* **What to work on**:
Copy every line of the listing below word for word, and leave the pictures out.
━━ Supplied information ━━
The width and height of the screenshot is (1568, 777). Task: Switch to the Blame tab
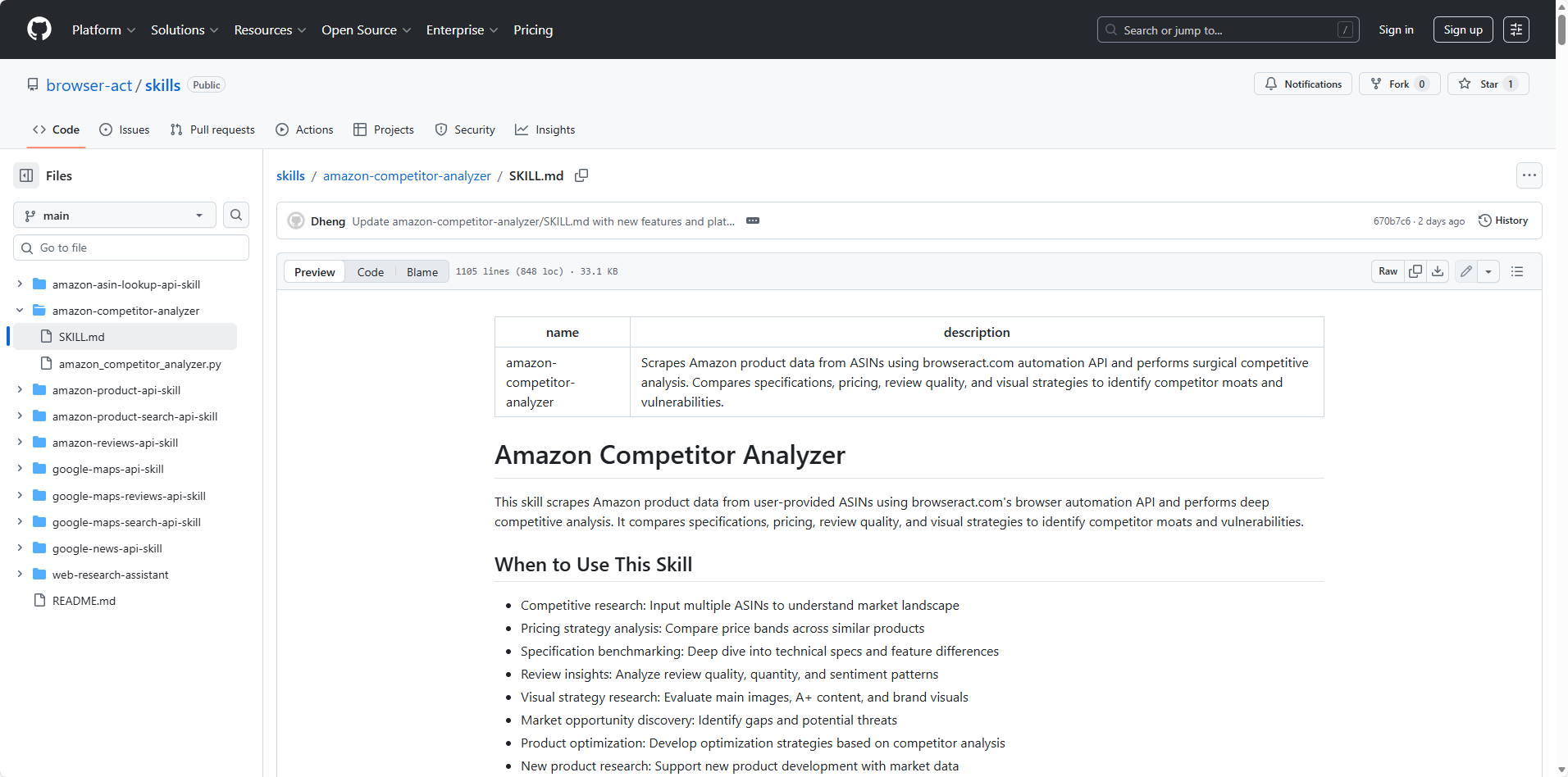(x=421, y=271)
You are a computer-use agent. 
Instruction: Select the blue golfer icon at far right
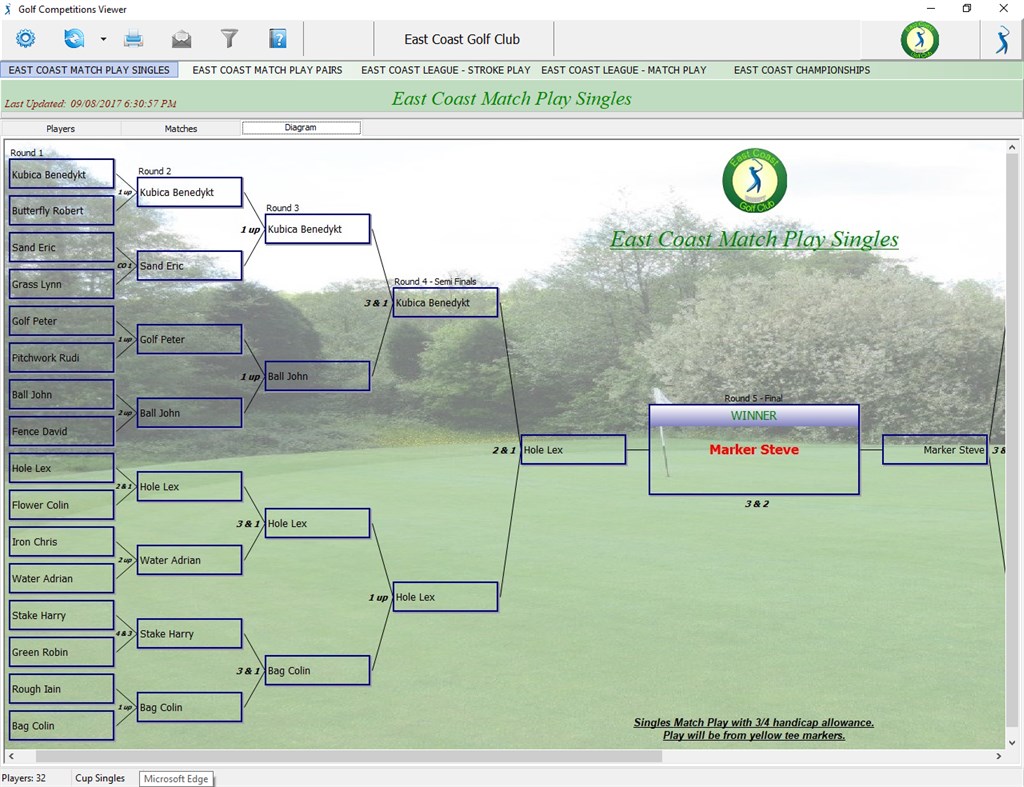click(x=1001, y=39)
━━━
* **Answer to this problem**:
The width and height of the screenshot is (1568, 777). Task: Switch to the Blame tab
(x=421, y=271)
You are a computer-use agent. 
Instruction: Select the blue golfer icon at far right
click(x=1001, y=39)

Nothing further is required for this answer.